# start of Excerpted text

If you live in urban areas and appreciate exceptional convenience, and you don’t have to rush to work, this is the right choice for you.
5. Gravel / adventure bikes: the most versatile .......
Advantages: Incredibly adaptable for fast and comfortable riding, versatile, aesthetically appealing, innovative
Disadvantages: Not as fast on asphalt as a road bike or Singlespeed / Fixie, but more suitable for riding on the whole set of opportunities and conditions you can find on the usual routes to work (with some side-trips to the woods :-))
The Gravel, adventure, cyclocross, #groad or “whatever you want to call it” bike is best described as a road bike with modifications that have turned it into a kind of two-wheeled Frankenstein. Nice Frankenstein.
The most important feature is more space for larger and more voluminous tires, which directly improves the riding characteristics on more damaged and scattered terrain without losing riding ability on asphalt.
The wheelbase is also longer (better stability), with the steering wheel angle slightly smaller to make your steering on poorer terrain more reliable and stable.
Most of these bikes are equipped with disc brakes although there are still options on the market with standard V-brake braking systems. It is very important to note that most of these bikes are designed with the desire to be as versatile and comfortable as possible on different terrains, so they include (in most cases) many innovations and additional options for installing or assembling accessories, parts and other tools with with the goal of giving you a certain personalization to turn that bike into exactly what you need. So, installing various fenders, carriers, baskets, bags or technical equipment will never be a problem and in most cases will further enrich your bike.
Therefore, when you drive it according to your wishes, nothing will be an obstacle to this bike.
Although there are "more aggressive" versions of gravel / cyclocross bikes on the market, this does not mean that you cannot personalize them to some extent in accordance with the intended purpose and your own wishes.
6. Hybrid (city) bikes - riser, but also drop bar (lately) steering: the most versatile? Depends, maybe......
Advantages: Pretty fast, very versatile, allows for a more upright position, upgradeable
Disadvantages: Not the easiest or most comfortable bike for longer distances
The hybrid is - the prevailing opinion - a durable road bike that has something "borrowed" from mountain bikes such as riser bar, sometimes suspension, comfort, frame geometry and, essentially for city driving, a more upright position when riding.

# end of Excerpted text

▶ _Problem details_:
According to the excerpted text on bike types, what is the most important feature of a gravel or adventure bike?

# start of Data shown

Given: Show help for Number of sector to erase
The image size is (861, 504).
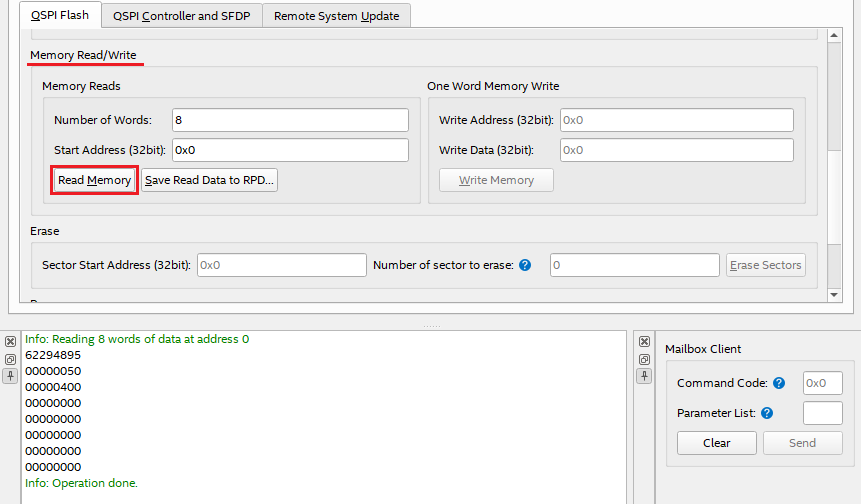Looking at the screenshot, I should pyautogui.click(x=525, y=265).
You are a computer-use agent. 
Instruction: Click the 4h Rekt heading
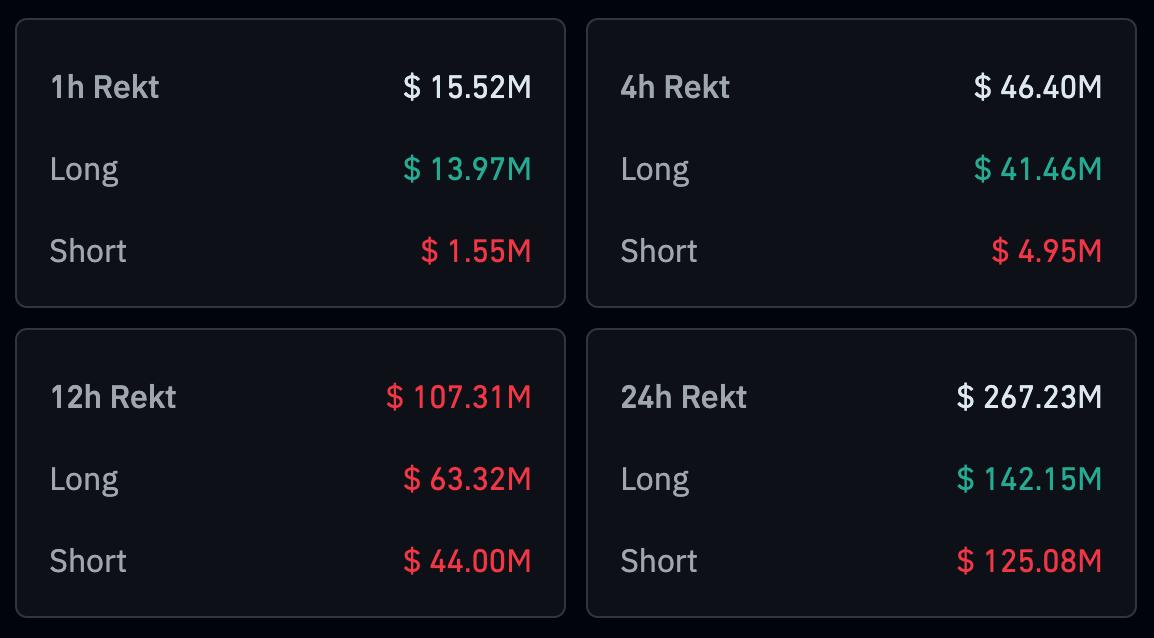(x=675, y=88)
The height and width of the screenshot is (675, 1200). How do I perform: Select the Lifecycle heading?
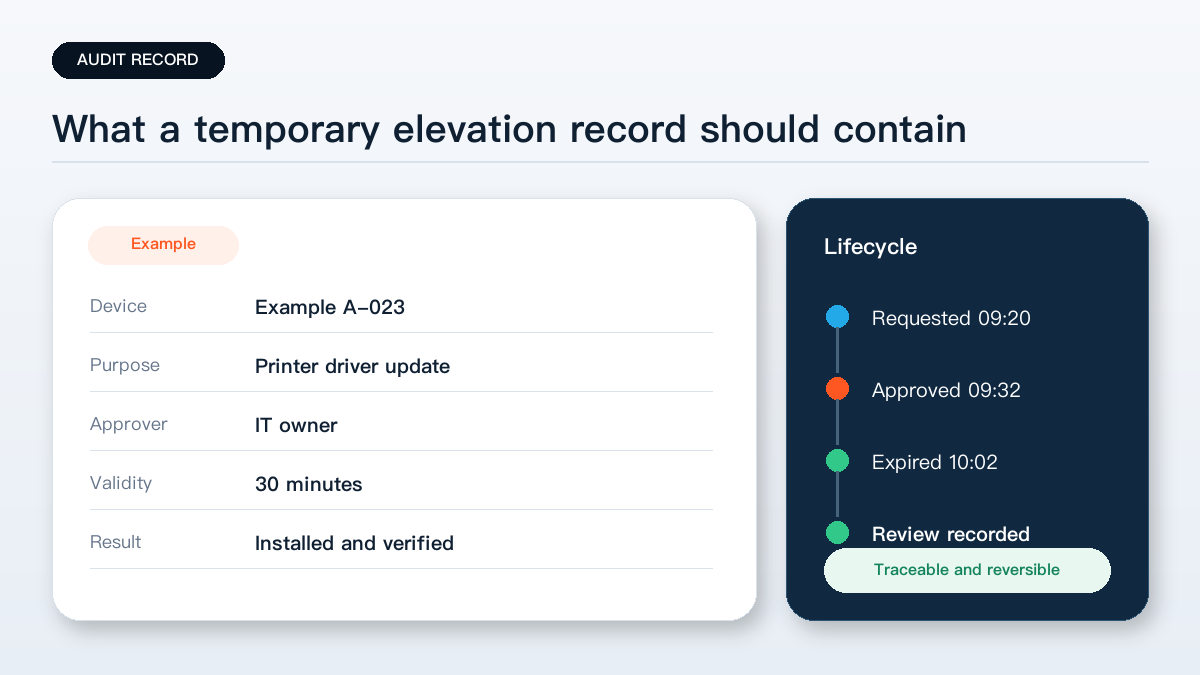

# end of Data shown
# start of Data shown

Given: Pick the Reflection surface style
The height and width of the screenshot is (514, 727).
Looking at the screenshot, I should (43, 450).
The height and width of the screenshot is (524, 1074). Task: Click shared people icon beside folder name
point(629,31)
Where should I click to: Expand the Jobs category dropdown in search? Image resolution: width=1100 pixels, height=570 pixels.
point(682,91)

# end of Data shown

▶ _Exercise output_:
More space for larger and more voluminous tires.